What you are asked to do: Since only part of the material below is wanted, output exactly the lines from the one with "Where should I click to: Switch" up to and including the one with "You are a computer-use agent. 1366x768".

Dataset records:
● ● ● ● ● ● ●

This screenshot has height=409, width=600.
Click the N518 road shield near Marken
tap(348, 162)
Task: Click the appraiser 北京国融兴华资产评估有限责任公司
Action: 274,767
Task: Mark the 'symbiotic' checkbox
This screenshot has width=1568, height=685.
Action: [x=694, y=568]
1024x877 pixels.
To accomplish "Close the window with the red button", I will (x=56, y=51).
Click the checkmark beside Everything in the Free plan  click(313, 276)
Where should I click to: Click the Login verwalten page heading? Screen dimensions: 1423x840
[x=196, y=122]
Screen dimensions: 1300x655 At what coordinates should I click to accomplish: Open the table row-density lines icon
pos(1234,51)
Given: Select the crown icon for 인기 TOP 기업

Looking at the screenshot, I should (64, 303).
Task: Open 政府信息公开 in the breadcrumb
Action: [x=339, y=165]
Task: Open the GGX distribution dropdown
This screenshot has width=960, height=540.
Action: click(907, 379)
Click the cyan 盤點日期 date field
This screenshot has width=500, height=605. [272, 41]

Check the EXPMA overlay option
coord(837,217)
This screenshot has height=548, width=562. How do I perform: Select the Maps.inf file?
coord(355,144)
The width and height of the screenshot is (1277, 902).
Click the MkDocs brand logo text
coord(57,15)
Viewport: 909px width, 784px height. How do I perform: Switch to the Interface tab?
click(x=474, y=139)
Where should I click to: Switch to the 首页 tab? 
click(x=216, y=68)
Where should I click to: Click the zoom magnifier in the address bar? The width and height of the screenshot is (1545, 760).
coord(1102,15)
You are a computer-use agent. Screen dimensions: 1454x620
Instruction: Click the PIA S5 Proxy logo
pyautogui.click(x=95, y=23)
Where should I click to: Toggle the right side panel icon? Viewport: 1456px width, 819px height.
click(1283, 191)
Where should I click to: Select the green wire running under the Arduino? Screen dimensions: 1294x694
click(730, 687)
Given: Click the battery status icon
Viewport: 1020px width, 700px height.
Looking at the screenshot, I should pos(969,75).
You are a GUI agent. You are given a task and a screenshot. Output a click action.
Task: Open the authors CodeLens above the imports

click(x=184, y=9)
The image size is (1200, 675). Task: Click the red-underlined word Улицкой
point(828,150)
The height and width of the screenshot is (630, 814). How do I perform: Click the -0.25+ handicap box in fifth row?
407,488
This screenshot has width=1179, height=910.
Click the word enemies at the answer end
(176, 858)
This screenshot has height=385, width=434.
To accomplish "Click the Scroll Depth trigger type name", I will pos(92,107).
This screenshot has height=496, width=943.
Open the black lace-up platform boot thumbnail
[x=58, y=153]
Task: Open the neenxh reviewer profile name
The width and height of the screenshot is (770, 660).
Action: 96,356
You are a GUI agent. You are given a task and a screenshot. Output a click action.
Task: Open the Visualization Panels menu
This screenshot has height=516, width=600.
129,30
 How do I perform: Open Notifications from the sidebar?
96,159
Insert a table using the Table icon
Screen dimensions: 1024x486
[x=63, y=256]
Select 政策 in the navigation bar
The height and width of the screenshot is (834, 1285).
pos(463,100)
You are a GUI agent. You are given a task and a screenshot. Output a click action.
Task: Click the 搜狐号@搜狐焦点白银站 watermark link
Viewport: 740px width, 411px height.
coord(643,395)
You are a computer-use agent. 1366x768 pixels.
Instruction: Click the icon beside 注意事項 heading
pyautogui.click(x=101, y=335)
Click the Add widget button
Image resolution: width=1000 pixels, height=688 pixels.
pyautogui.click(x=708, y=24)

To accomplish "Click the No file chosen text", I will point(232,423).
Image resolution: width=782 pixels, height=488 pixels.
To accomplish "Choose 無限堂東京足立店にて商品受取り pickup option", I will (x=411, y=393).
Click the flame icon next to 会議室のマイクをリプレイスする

● ● ● ● ● ● ●

Answer box:
Where should I click to: Switch to the 首页 tab? 
click(x=216, y=68)
Where should I click to: Click the zoom magnifier in the address bar? The width and height of the screenshot is (1545, 760).
coord(1102,15)
You are a computer-use agent. Screen dimensions: 1454x620
Instruction: Click the PIA S5 Proxy logo
pyautogui.click(x=95, y=23)
Where should I click to: Toggle the right side panel icon? Viewport: 1456px width, 819px height.
click(1283, 191)
Where should I click to: Select the green wire running under the Arduino? Screen dimensions: 1294x694
click(730, 687)
Given: Click the battery status icon
Viewport: 1020px width, 700px height.
Looking at the screenshot, I should pos(969,75).
You are a GUI agent. You are given a task and a screenshot. Output a click action.
Task: Open the authors CodeLens above the imports

click(x=184, y=9)
The image size is (1200, 675). Task: Click the red-underlined word Улицкой
point(828,150)
The height and width of the screenshot is (630, 814). How do I perform: Click the -0.25+ handicap box in fifth row?
407,488
This screenshot has width=1179, height=910.
Click the word enemies at the answer end
(176, 858)
This screenshot has height=385, width=434.
To accomplish "Click the Scroll Depth trigger type name", I will pos(92,107).
This screenshot has height=496, width=943.
Open the black lace-up platform boot thumbnail
[x=58, y=153]
Task: Open the neenxh reviewer profile name
The width and height of the screenshot is (770, 660).
Action: 96,356
You are a GUI agent. You are given a task and a screenshot. Output a click action.
Task: Open the Visualization Panels menu
This screenshot has height=516, width=600.
129,30
 How do I perform: Open Notifications from the sidebar?
96,159
Insert a table using the Table icon
Screen dimensions: 1024x486
[x=63, y=256]
Select 政策 in the navigation bar
The height and width of the screenshot is (834, 1285).
pos(463,100)
You are a GUI agent. You are given a task and a screenshot. Output a click action.
Task: Click the 搜狐号@搜狐焦点白银站 watermark link
Viewport: 740px width, 411px height.
coord(643,395)
You are a computer-use agent. 1366x768 pixels.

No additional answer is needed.